Exclude the pictures and set down, unaltered, the lines from the one that holds "Given: Open the properties panel options menu" through the end of the data.

### DATA FOR PROCESSING
"""
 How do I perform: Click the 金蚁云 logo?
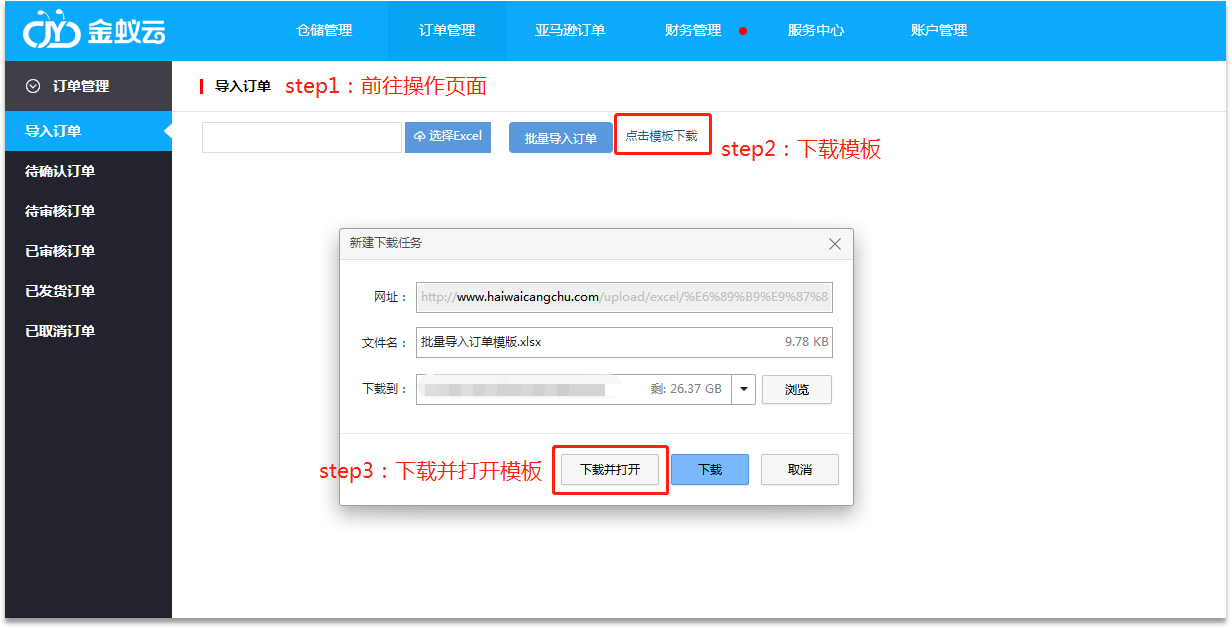[x=94, y=31]
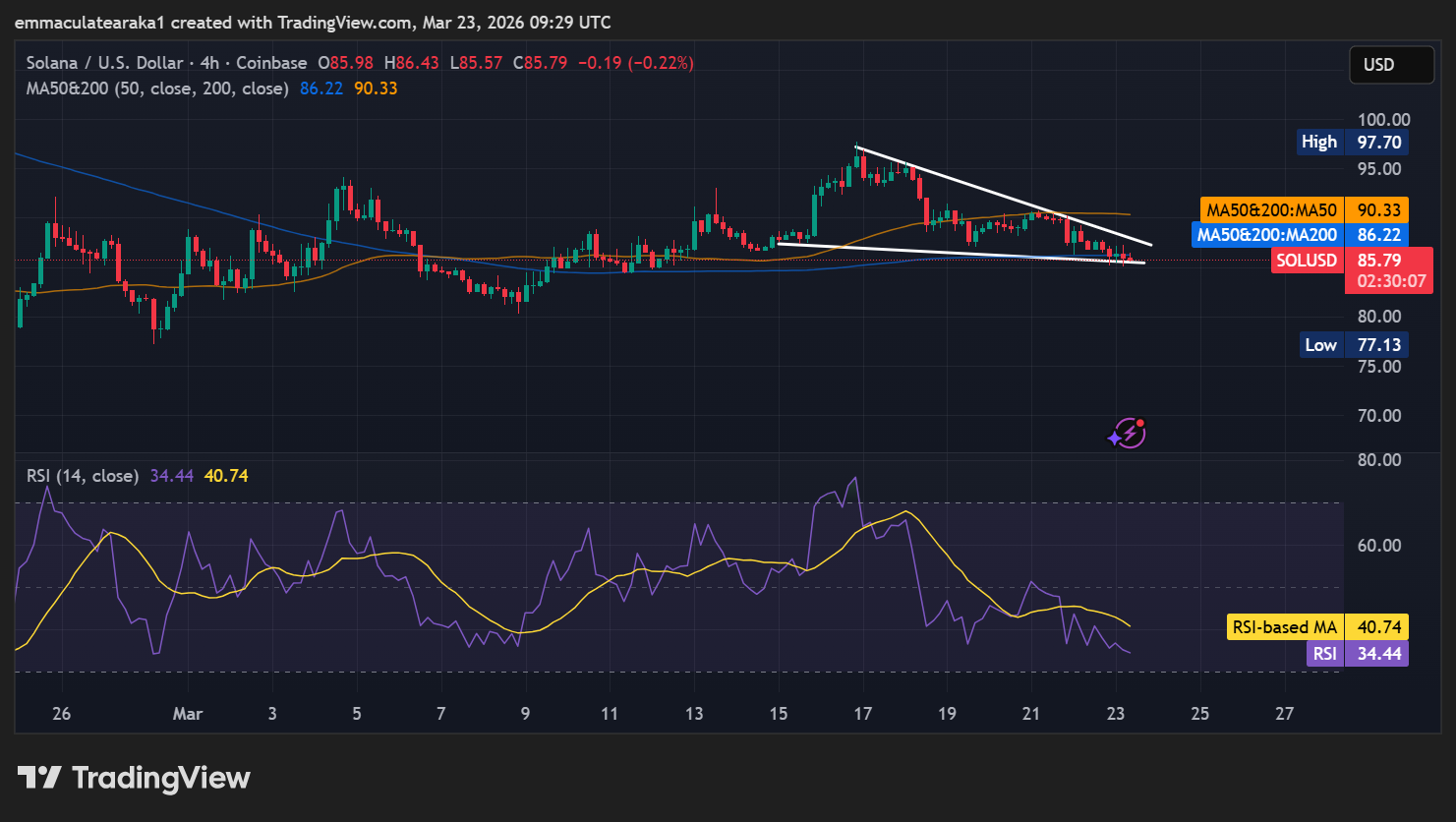Image resolution: width=1456 pixels, height=822 pixels.
Task: Select the MA50&200 indicator legend
Action: [x=157, y=88]
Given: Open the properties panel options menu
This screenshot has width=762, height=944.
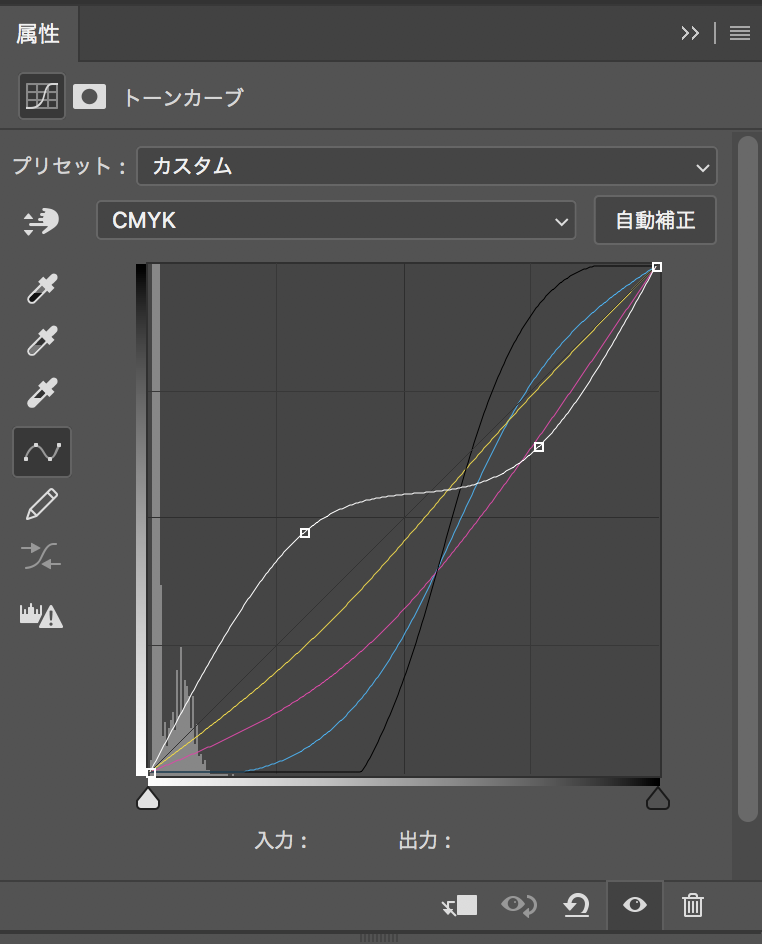Looking at the screenshot, I should coord(739,33).
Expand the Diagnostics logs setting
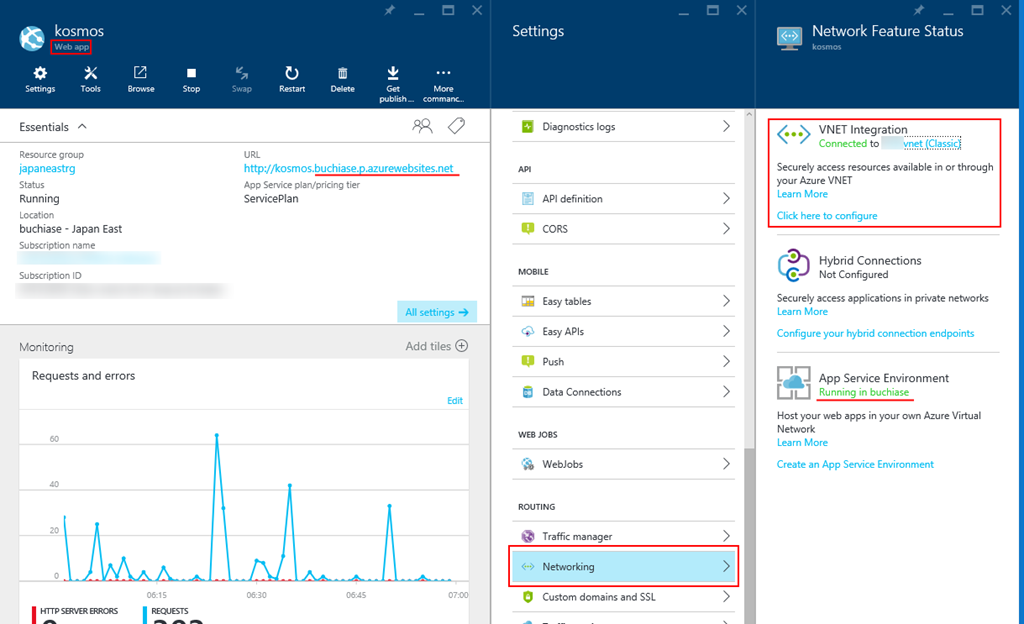Screen dimensions: 1024x624 624,127
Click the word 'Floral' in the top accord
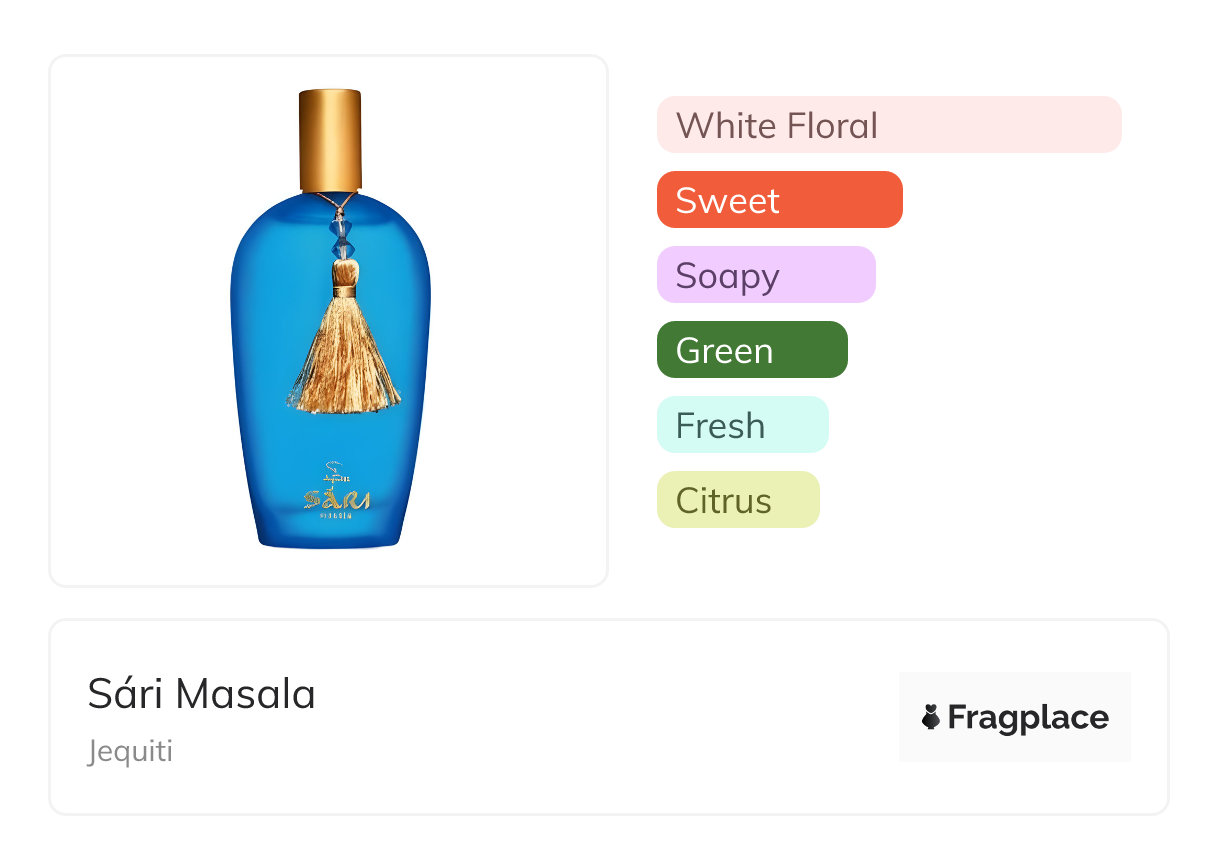This screenshot has width=1218, height=864. [x=832, y=126]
"""
### YOUR SOLUTION
Given: Open the properties panel options menu
This screenshot has width=762, height=944.
Looking at the screenshot, I should coord(739,33).
Expand the Diagnostics logs setting
Screen dimensions: 1024x624 624,127
Click the word 'Floral' in the top accord
This screenshot has width=1218, height=864. [x=832, y=126]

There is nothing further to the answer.